Segundo o laudo técnico citado pela reportagem, “não foi possível extrair os dados da memória interna do dispositivo, sendo necessário o fornecimento da senha de desbloqueio”. Orientado pelo advogado Levy Magno, Delecrode se recusou a informar a senha, alegando que a apreensão do aparelho dependeria de autorização judicial.

A apreensão do celular foi aprovada por votação simbólica após requerimento apresentado pelo relator da CPMI do INSS, deputado Alfredo Gaspar (União Brasil). O dispositivo foi entregue ao presidente da comissão, senador Carlos Viana (Podemos), que determinou o encaminhamento do aparelho à Polícia Legislativa do Senado.

De acordo com os registros técnicos, a Polícia do Senado afirmou haver coerência entre as imagens da sessão, os registros do sistema do aparelho e o bloqueio identificado pela perícia da PF. Para os investigadores, a sequência de eventos indica que o próprio usuário executou o procedimento para proteger os dados armazenados no celular.
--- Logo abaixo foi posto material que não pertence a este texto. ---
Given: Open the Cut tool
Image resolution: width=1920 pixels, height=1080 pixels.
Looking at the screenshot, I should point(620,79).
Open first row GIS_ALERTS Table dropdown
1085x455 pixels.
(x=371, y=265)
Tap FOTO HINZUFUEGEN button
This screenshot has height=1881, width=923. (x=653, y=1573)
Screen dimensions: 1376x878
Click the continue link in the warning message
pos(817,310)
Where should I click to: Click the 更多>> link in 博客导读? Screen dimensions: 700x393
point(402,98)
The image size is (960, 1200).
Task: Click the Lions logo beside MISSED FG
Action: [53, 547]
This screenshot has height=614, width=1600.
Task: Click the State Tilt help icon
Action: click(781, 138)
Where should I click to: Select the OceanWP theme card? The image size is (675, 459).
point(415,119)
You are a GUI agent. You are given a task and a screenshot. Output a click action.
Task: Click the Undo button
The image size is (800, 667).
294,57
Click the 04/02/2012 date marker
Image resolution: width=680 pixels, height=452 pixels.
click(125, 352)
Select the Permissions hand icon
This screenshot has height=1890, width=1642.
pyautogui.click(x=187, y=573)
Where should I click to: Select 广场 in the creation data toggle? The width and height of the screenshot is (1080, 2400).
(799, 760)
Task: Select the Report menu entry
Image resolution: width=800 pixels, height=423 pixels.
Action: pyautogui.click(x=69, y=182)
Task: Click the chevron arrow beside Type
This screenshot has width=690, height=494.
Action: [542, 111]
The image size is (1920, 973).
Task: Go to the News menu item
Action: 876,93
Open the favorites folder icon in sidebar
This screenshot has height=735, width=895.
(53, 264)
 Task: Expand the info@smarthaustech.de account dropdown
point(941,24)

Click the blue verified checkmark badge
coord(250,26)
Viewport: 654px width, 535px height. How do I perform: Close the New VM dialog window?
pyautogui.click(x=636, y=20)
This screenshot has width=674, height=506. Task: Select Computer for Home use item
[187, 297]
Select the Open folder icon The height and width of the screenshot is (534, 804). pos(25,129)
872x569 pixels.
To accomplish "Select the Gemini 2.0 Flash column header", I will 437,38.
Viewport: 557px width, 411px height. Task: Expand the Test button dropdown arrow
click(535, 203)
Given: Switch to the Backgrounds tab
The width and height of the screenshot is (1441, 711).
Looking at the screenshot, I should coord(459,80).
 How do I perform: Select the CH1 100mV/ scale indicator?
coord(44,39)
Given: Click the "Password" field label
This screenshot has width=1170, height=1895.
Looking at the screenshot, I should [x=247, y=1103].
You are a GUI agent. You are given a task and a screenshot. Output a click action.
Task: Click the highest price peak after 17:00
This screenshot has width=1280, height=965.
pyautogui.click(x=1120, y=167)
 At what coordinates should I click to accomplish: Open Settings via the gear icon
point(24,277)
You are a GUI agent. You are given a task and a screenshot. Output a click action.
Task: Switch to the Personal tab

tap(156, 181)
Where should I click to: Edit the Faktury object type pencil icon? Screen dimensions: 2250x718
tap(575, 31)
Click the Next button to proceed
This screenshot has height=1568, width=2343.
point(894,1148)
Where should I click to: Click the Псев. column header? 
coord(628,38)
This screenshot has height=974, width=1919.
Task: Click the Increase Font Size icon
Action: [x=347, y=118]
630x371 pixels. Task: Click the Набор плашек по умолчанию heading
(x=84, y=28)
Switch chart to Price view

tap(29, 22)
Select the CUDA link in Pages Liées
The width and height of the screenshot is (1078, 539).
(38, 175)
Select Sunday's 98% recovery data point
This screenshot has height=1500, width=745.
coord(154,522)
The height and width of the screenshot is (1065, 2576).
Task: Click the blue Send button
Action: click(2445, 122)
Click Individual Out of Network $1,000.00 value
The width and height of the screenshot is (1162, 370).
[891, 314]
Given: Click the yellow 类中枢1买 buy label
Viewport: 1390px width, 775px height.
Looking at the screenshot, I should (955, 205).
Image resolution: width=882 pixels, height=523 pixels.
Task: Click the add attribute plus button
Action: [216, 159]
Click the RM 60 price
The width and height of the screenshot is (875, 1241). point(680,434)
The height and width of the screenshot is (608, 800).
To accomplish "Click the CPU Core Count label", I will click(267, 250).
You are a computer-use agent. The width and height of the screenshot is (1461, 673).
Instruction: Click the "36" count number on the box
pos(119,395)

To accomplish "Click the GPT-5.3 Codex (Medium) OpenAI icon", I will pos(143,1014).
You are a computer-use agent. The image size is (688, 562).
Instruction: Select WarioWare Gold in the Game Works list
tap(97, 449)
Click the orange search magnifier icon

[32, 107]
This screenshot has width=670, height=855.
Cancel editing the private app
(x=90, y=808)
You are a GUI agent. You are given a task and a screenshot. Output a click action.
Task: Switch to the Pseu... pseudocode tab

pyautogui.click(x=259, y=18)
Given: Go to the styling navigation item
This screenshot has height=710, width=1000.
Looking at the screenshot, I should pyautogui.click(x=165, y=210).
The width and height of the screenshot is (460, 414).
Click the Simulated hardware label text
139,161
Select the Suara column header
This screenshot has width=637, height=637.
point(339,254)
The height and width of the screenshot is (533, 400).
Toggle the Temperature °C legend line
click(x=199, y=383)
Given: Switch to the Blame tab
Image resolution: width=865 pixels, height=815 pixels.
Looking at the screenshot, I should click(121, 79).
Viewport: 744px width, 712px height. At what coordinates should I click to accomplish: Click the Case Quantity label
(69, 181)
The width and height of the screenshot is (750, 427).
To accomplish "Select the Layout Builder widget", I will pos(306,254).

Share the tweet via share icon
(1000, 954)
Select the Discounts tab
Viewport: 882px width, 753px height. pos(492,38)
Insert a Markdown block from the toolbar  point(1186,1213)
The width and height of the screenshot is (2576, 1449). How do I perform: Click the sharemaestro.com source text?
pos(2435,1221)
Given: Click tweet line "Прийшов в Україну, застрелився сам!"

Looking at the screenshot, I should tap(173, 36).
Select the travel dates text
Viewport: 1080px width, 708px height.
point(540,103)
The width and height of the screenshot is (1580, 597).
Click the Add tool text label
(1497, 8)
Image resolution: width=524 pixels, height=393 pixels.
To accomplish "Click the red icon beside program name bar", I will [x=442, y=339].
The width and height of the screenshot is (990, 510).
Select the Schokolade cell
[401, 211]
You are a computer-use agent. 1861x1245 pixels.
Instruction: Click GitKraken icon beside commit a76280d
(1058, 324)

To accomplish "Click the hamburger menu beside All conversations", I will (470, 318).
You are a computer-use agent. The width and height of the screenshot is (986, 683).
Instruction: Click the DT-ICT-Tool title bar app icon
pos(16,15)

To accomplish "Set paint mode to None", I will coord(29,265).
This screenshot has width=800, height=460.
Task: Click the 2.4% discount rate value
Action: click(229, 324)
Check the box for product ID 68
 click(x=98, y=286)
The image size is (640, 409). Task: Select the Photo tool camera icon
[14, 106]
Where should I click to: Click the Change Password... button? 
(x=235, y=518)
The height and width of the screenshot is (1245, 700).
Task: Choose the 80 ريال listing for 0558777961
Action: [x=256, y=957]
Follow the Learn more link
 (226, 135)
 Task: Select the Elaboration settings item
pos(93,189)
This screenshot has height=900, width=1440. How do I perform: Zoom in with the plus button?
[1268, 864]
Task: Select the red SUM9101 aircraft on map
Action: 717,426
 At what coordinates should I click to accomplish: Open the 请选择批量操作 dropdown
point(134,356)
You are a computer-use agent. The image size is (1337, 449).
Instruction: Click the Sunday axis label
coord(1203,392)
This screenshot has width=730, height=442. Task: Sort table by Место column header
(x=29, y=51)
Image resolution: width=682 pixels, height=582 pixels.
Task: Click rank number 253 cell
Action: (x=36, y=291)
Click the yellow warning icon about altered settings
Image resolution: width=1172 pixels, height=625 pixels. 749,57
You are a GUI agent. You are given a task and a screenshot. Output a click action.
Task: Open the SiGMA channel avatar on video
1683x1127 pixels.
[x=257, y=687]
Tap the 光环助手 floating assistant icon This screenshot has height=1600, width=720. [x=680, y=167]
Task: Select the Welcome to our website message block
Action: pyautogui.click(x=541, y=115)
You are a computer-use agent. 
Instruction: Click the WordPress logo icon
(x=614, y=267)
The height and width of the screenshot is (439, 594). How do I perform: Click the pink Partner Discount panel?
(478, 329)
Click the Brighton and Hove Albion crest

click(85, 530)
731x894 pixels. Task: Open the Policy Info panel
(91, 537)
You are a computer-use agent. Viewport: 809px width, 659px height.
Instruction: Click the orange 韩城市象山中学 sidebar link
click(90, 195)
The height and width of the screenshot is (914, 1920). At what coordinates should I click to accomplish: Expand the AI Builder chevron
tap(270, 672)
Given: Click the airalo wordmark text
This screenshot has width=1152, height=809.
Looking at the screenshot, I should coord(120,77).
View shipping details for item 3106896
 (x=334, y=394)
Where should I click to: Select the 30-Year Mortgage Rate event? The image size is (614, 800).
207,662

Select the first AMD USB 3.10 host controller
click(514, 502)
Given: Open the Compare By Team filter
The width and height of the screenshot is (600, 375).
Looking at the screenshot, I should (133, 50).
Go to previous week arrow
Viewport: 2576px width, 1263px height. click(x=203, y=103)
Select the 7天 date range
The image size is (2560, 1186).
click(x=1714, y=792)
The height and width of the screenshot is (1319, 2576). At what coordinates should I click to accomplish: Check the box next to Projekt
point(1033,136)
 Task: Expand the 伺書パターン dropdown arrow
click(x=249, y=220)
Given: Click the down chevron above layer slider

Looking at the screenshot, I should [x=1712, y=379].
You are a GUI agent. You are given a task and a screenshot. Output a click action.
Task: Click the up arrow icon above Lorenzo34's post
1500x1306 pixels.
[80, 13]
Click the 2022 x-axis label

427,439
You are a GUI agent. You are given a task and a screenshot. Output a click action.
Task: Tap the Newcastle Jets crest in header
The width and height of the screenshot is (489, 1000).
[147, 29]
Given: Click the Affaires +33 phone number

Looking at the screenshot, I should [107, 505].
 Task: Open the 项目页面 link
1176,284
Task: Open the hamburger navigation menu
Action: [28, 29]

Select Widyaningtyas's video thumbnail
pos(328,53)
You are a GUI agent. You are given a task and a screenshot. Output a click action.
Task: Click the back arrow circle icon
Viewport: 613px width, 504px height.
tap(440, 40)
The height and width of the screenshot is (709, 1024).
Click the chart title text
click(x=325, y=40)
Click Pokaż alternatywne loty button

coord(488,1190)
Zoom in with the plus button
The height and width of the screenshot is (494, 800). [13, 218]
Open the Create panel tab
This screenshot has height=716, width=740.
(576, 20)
Diante da impossibilidade de acesso direto às informações do aparelho, os investigadores recomendaram novas diligências. Entre as medidas estão tentativas de recuperação de dados armazenados em serviços de nuvem, a quebra de sigilo junto à operadora Claro e a análise de um número internacional identificado durante as investigações.

Delecrode é suspeito de ter desenvolvido um sistema capaz de fraudar biometrias faciais e assinaturas digitais de aposentados, o que teria permitido a realização de descontos e transferências indevidas em benefícios previdenciários. A Polícia Federal também investiga a possível participação de entidades e associações no esquema.

Em fevereiro deste ano, os parlamentares Alfredo Gaspar e Carlos Viana chegaram a solicitar à Justiça a prisão preventiva do empresário. Até o momento, no entanto, ele permanece em liberdade enquanto as investigações continuam.